STATED PROBLEM 1:
In the notebook on handling a large design matrix, which function is the proposed solution mainly based on?
STATED PROBLEM 2:
Please edit the notebook from "## Setup Experiments" down to "ambiguities from it." and give that part again with "network STM" changed to "network dataset".

DOCUMENT PASSAGE:
____________________
# Handle large design matrix A in network intergration

This notebook propose a solution mainly based on [`scipy.sparse.linalg.lsmr`](https://docs.scipy.org/doc/scipy/reference/generated/scipy.sparse.linalg.lsmr.html).

In [None]:
import matplotlib.pyplot as plt
import numpy as np
import scipy.sparse
import xarray as xr
import dask.array as da
from matplotlib import pyplot as plt

from depsi.network import form_network

## Setup Experiments

Here we simulate an network STM and for network from it.

To generate sensible arc amibuities, we also simulate the ambiguity of the network STM and generate arc ambiguities from it.

In [None]:
N_points = 3000
N_time = 50

In [None]:
# Generate an STM with points and arcs
# Simulate ambiguities directly
# Phase and h2ph are simultated to form arcs but not used
stm = xr.Dataset(
    coords={
        "space": (["space"], np.arange(N_points)),
        "time": (["time"], np.arange(N_time)),
        "x": (["space"], np.random.uniform(0, 100, N_points)),
        "y": (["space"], np.random.uniform(0, 100, N_points)),
    },
    data_vars={
        "phase": (["space", "time"], da.random.uniform(0, 1, (N_points, N_time))),
        "h2ph": (["space", "time"], da.random.uniform(0, 1, (N_points, N_time))),
        "ambiguity": (["space", "time"], np.random.choice([-1, 0, 1], (N_points, N_time), p=[0.02, 0.96, 0.02])),
    },
)

stm

In [None]:
# Form the network from the STM
# This takes ~30s for 3000 points
arcs = form_network(
    stm,
    key_phase = "phase",
    key_h2ph = "h2ph",
    key_Btemp = "time",
    key_xlabel = "x",
    key_ylabel = "y",
    max_length = 3.0
)

arcs

In [None]:
# Arcs start- and end-points
N_arcs = arcs.sizes["space"]
xindex = np.arange(N_arcs)
____________________
INFORMATION GIVEN:
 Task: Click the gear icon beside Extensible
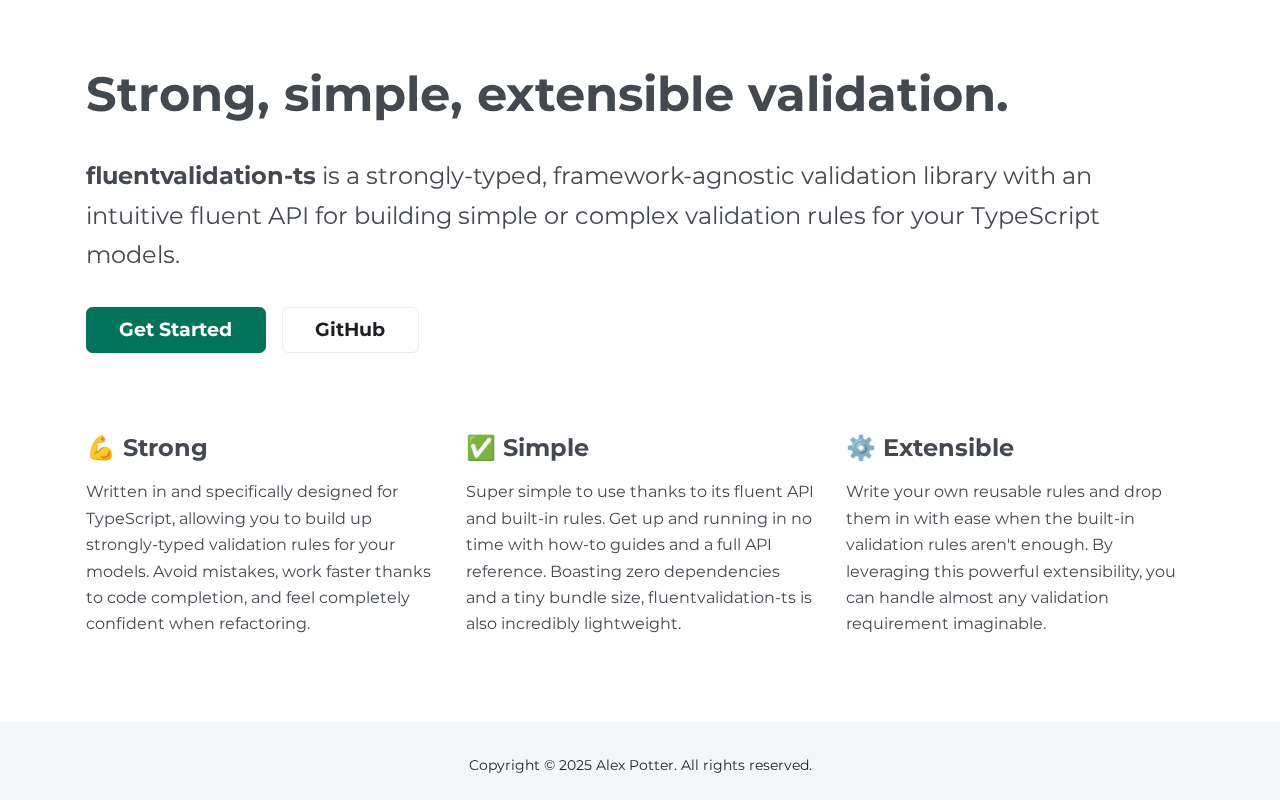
____________________
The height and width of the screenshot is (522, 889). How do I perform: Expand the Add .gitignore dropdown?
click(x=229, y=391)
____________________
TASK SOLUTION 1:
`scipy.sparse.linalg.lsmr`

TASK SOLUTION 2:
## Setup Experiments

Here we simulate an network dataset and for network from it.

To generate sensible arc amibuities, we also simulate the ambiguity of the network dataset and generate arc ambiguities from it.